20 Years of Websites Evolution: Part 4 – Data Integration

This is part 4 in the series: 20 Years of Websites Evolution.
Previous part: Part 3 – Dynamic Pages.

As we learned in the previous chapter, CMS products are great tools for content editors to create and publish site content. But that is not the only kind of information sites needed to display.

Besides pages content, sites usually show data which was produced inside the company – for example, products catalog, customer information or statistical data. That data can be the result of another internal system or even entered manually into a file, but often some kind of processing was required in order to transfer it into the site database.

Finding out how to automatically move data from one system to another is the topic of this chapter.

 

Internal Systems Integration

Batch:

The first attempt to automate data entry was by using batch operations.
Batch operations are an automated process which runs on specific inputs (usual files), process them and insert the processed result into another place, usually a database.

In the early days, developers created those process by writing scripts and used them in order to import site content and data into the site database. In later years dedicated tools were created for that purpose. Those tools are called ETL(Extract, Transform, Load), and using them usually falls into developer’s hands.
Since ETL operations had to occur on a daily basis (sometimes even hourly basis), an automated scheduling system was also required.
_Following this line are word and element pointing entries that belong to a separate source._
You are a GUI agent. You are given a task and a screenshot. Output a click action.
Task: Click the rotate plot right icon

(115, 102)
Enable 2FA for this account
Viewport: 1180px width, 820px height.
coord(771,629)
There are many ETL tools like Oracle Warehouse Builder, SAP Data Services, IBM Infosphere, Microsoft SSIS and many more which all share 3 main characteristics: they are all expensive, slow, and complicated to use.

Live – Messages:

A different approach to ETL is instead of “batch processing” the entire data once a day, just transfer data update as it occurs. This is called “event-driven” or “message based” operation and is usually preferred over batch processing.

The first generation of message-driven tools was called ESB(Enterprise Service Bus) which are used to transfer live information from one system to another. Since systems are different and can’t understand each other without translation (like a German person can’t speak directly to a Spanish person, they need a translator which can understand both of their languages), ESB comes with data translation and processing built-in. ESB products can be described as “real-time ETL” which operate on separate records instead of an entire data set.
There are many ESB products, some notable examples are: Oracle Service Bus, Tibco, Mule ESB, and the free WSO2.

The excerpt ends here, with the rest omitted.